Management policy for protected species is currently often based on literature reviews and expert judgement, even though it requires tailor-made species knowledge on a local level. While wildlife management should preferably be evidence based, tailor-made field data is seldom used in current practices, because it is hardly available, difficult to collect and expensive. Recent development of digital technology is changing the field of wildlife management with “more, better, faster and cheaper” ways of data collection. Especially automated collection of field data with different types of sensors is promising, whereas miniaturization and low cost mass-production increase availability and use of these sensors.

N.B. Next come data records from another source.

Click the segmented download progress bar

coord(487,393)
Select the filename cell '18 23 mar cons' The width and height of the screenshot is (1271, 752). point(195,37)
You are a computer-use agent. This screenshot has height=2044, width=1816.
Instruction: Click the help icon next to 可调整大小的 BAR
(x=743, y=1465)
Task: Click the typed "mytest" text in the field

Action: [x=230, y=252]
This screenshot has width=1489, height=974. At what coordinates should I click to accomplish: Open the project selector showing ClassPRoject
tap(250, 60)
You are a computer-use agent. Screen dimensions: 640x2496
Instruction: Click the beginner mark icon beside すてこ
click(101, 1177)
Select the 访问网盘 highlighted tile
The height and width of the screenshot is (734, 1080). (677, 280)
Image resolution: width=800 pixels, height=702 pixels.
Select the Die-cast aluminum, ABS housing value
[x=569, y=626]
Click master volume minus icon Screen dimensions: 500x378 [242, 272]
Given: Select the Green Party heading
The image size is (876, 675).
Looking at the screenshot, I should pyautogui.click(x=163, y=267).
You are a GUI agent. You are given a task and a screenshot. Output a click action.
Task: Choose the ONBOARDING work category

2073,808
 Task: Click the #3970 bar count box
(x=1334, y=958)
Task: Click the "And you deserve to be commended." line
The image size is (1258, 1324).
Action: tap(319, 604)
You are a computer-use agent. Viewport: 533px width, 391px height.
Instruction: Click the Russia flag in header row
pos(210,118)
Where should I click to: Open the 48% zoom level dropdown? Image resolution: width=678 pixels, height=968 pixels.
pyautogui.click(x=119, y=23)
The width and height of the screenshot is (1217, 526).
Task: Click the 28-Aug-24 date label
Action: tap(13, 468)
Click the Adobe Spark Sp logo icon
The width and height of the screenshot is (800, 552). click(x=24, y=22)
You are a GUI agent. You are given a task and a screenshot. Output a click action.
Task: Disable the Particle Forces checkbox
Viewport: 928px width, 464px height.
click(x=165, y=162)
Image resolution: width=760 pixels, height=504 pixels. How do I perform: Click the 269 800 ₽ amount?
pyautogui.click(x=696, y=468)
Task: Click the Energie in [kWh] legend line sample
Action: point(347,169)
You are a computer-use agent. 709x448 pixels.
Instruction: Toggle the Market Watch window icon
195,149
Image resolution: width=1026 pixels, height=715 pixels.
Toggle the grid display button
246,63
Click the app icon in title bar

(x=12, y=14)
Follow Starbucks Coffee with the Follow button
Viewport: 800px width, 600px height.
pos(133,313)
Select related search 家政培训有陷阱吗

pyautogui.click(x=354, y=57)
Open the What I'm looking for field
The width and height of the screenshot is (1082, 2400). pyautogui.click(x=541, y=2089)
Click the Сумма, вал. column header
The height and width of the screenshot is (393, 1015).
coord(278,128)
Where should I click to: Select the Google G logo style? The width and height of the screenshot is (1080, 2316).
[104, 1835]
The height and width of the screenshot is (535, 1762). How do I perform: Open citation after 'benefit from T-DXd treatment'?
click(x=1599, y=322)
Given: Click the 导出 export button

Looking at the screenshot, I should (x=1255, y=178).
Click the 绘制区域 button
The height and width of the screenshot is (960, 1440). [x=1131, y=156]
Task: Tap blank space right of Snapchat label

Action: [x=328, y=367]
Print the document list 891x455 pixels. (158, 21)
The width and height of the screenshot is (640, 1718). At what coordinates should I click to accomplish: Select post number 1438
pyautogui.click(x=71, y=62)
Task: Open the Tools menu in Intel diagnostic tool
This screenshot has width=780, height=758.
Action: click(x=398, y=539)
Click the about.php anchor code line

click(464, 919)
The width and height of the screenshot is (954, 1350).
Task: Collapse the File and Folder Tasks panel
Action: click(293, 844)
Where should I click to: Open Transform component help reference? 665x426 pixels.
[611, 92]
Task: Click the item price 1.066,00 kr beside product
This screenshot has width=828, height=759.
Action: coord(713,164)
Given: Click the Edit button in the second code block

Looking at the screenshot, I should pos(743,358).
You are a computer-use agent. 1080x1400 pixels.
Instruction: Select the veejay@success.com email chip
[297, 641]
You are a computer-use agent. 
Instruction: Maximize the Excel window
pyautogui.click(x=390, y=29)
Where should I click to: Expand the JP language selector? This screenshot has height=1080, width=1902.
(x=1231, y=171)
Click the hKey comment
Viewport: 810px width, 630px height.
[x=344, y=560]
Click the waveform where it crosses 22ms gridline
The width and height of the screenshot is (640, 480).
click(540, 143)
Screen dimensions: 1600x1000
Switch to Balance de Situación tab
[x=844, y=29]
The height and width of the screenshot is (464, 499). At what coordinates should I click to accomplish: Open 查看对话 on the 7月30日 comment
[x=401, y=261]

For collection of field data about predator-prey interactions, there is a need to develop wireless sensor networks that automatically identify different species in a community, while they record their spatially explicit data and their behaviour. Therefore, we will put together a consortium of partners that will develop a EU LIFE programme proposal, with the focus to develop a sensor network necessary to automatically monitor multiple species (i.e., species communities) for species conservation management. The consortium will consist of Van Hall Larenstein, Sovon Dutch Centre for Field Ornithology, the Dutch Mammal Society, Sensing Clues and DIKW intelligence. It will bring together a strong mix of expert knowledge on applied species conservation and wildlife management, ecological field research, wildlife intelligence, and handling and analysis of big data. This project matches the Top sector High-tech Systems & Materials, and revolves around 4 distinct phases: selection of potential consortium partners, exploration of the problem, working towards a common action perspective and writing a EU LIFE programme proposal. We will use knowledge co-creation techniques to explore the first three project phases.